I’m currently copyediting a client’s first novel. As I read each line carefully and make suggestions for a different verb, sentence structure, or turn of phrase, I realize that the hundreds of books I have read provide a solid foundation for this work.

I discovered the sweet sanctity of books in the first grade, which is when I remember reading The Boxcar Children. It’s the tale of four orphaned children who live in an abandoned boxcar. I could identify with them and I was enchanted by their lifestyle. For the first time, I realized that reading was a past-time through which I could escape the fears and darkness of my life. Books put into words the emotions and thoughts I would never have spoken out loud and made me feel connected to the world – something I didn’t feel as I struggled to fit in both at home and at school.
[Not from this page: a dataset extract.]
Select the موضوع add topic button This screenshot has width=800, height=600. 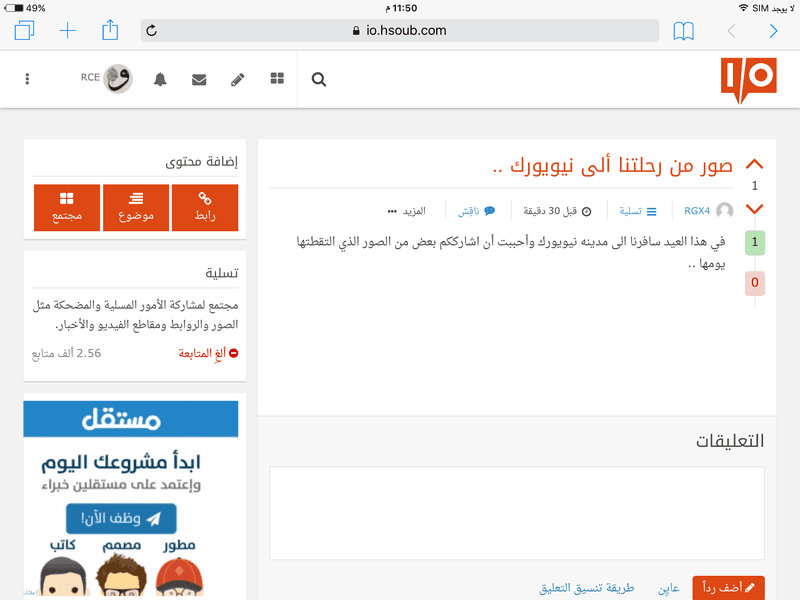(x=136, y=208)
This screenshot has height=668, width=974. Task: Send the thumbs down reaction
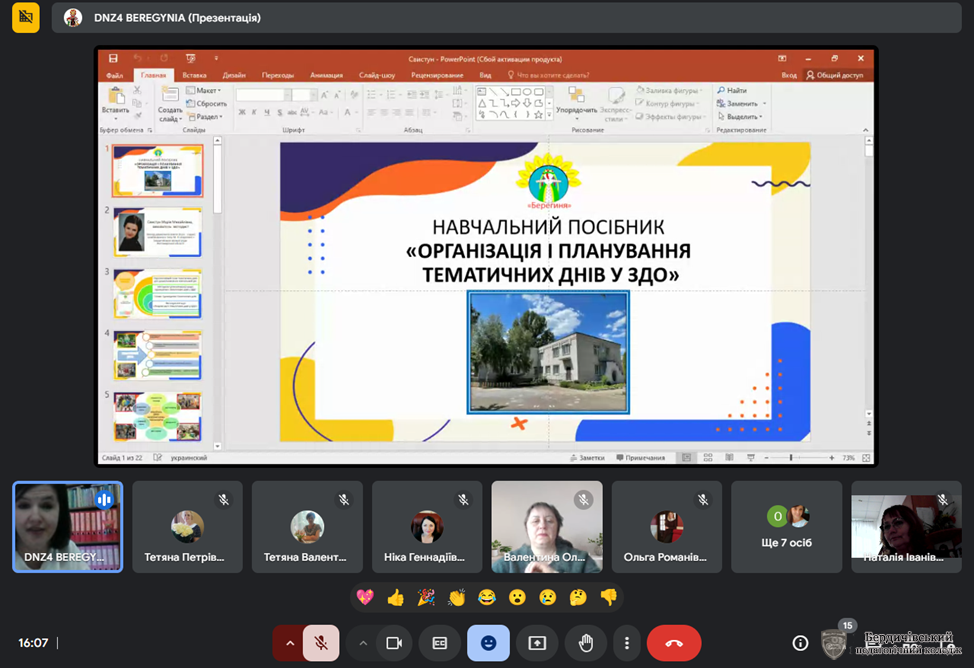coord(608,597)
I read voraciously from then on, and the Scholastic Book Club was the only thing I remember asking my parents for money for. The bookshelf in my bedroom was crammed with Nancy Drew Mysteries and chapter books by Judy Bloom, Margaret L’Engle, Laura Ingalls Wilder, and so many others.

I remember sitting on the dock at my grandparents’ cottage in Maine and finishing Bridges of Madison County. I was sobbing and my then-husband said, “Stop reading!” But I couldn’t. I was already invested in these characters and their lives. Their pain was my pain. And although it touched the saddest part of me, I knew if I didn’t see the story through to the end that I would feel cheated.

My parents were both readers, as well, and I am grateful for the example they provided. When I became an adult, my mother and I traded books often. We loved going to see movies of books we’d both read. She was brilliant, but distant, and books were a connection with her that I valued.

I am not even a fourth of the way through my client’s novel, but I’m enjoying every minute of the work I’ve done on it so far. This author and I are on a journey together – a journey of the mind, the soul, and the intellect. I can’t think of a better way to travel.